- _Task data_:
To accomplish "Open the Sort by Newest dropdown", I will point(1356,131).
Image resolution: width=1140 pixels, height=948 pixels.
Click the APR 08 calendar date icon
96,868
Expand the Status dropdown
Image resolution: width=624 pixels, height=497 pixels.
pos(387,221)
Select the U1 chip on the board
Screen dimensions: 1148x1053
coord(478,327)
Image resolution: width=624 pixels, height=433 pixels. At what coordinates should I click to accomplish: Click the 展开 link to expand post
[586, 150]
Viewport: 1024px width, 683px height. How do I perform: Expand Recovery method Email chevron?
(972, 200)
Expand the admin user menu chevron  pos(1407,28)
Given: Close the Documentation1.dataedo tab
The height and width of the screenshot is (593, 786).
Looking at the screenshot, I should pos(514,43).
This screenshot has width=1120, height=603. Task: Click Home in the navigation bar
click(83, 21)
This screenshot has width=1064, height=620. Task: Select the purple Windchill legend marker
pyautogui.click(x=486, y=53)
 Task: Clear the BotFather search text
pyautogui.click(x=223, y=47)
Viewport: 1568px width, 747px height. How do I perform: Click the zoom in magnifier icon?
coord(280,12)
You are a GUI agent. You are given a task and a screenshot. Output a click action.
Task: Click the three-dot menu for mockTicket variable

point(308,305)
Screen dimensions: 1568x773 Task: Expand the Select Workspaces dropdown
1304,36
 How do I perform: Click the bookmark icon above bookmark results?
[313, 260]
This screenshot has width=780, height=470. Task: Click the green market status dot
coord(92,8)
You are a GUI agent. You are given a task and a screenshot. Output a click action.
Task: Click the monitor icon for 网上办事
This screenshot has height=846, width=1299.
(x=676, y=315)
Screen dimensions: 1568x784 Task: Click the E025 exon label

- _Exercise description_:
Write out every line of the material again, exactly as it reads.

- _The answer_:
To accomplish "Open the Sort by Newest dropdown", I will point(1356,131).
Image resolution: width=1140 pixels, height=948 pixels.
Click the APR 08 calendar date icon
96,868
Expand the Status dropdown
Image resolution: width=624 pixels, height=497 pixels.
pos(387,221)
Select the U1 chip on the board
Screen dimensions: 1148x1053
coord(478,327)
Image resolution: width=624 pixels, height=433 pixels. At what coordinates should I click to accomplish: Click the 展开 link to expand post
[586, 150]
Viewport: 1024px width, 683px height. How do I perform: Expand Recovery method Email chevron?
(972, 200)
Expand the admin user menu chevron  pos(1407,28)
Given: Close the Documentation1.dataedo tab
The height and width of the screenshot is (593, 786).
Looking at the screenshot, I should pos(514,43).
This screenshot has width=1120, height=603. Task: Click Home in the navigation bar
click(83, 21)
This screenshot has width=1064, height=620. Task: Select the purple Windchill legend marker
pyautogui.click(x=486, y=53)
 Task: Clear the BotFather search text
pyautogui.click(x=223, y=47)
Viewport: 1568px width, 747px height. How do I perform: Click the zoom in magnifier icon?
coord(280,12)
You are a GUI agent. You are given a task and a screenshot. Output a click action.
Task: Click the three-dot menu for mockTicket variable

point(308,305)
Screen dimensions: 1568x773 Task: Expand the Select Workspaces dropdown
1304,36
 How do I perform: Click the bookmark icon above bookmark results?
[313, 260]
This screenshot has width=780, height=470. Task: Click the green market status dot
coord(92,8)
You are a GUI agent. You are given a task and a screenshot. Output a click action.
Task: Click the monitor icon for 网上办事
This screenshot has height=846, width=1299.
(x=676, y=315)
Screen dimensions: 1568x784 Task: Click the E025 exon label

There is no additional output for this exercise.